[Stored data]
______________________________
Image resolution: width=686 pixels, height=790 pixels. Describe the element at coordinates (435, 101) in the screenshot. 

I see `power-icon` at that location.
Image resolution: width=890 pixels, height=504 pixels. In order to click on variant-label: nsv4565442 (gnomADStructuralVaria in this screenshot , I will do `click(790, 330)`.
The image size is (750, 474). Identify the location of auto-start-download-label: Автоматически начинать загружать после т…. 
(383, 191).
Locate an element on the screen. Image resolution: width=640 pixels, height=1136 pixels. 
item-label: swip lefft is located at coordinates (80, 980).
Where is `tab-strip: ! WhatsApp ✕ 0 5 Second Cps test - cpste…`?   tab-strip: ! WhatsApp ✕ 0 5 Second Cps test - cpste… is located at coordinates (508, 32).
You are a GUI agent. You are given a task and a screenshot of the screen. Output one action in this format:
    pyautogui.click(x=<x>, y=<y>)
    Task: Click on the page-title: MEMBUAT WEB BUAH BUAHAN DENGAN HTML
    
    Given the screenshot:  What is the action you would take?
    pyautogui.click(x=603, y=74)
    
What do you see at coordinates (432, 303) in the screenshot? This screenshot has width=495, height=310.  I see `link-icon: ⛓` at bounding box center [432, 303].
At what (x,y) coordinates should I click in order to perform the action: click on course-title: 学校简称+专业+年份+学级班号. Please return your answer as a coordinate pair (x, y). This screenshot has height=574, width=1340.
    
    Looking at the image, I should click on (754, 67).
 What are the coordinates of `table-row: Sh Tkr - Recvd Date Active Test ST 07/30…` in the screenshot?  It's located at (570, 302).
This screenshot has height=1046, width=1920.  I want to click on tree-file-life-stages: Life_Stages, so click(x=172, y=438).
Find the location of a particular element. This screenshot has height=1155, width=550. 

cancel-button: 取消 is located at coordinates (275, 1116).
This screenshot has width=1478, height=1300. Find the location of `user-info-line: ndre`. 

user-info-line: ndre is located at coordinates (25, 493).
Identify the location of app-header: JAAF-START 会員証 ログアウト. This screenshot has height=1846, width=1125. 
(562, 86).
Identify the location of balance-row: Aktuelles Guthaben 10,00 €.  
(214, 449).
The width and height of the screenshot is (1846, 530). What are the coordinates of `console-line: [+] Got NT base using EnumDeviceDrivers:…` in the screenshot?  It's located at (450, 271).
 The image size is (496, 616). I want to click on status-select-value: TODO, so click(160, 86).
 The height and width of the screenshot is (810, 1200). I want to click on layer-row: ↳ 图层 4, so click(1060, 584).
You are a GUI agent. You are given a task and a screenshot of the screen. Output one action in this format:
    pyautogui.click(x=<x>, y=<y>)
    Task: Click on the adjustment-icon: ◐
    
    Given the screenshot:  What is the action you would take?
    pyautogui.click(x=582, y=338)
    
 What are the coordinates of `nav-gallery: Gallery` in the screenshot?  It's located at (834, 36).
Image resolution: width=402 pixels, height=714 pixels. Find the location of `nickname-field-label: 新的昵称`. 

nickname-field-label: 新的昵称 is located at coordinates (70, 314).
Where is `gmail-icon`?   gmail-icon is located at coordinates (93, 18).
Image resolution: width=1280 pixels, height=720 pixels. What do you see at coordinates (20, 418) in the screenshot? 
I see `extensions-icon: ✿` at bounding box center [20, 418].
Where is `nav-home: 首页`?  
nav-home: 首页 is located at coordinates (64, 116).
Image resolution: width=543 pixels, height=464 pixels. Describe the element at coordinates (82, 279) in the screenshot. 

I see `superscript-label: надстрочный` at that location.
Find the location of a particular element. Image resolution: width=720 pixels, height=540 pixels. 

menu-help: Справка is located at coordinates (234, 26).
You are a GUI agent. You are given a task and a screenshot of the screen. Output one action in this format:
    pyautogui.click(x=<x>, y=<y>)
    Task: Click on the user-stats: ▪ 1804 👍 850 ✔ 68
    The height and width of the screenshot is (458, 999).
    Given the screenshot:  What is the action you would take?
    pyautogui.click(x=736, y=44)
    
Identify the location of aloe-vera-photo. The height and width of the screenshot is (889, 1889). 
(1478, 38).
______________________________
_EXERCISE OBJECTIVE_
Count the lines in the data above that contain the word "size", and reply with only the number.

_RESULT OF THE EXERCISE_
2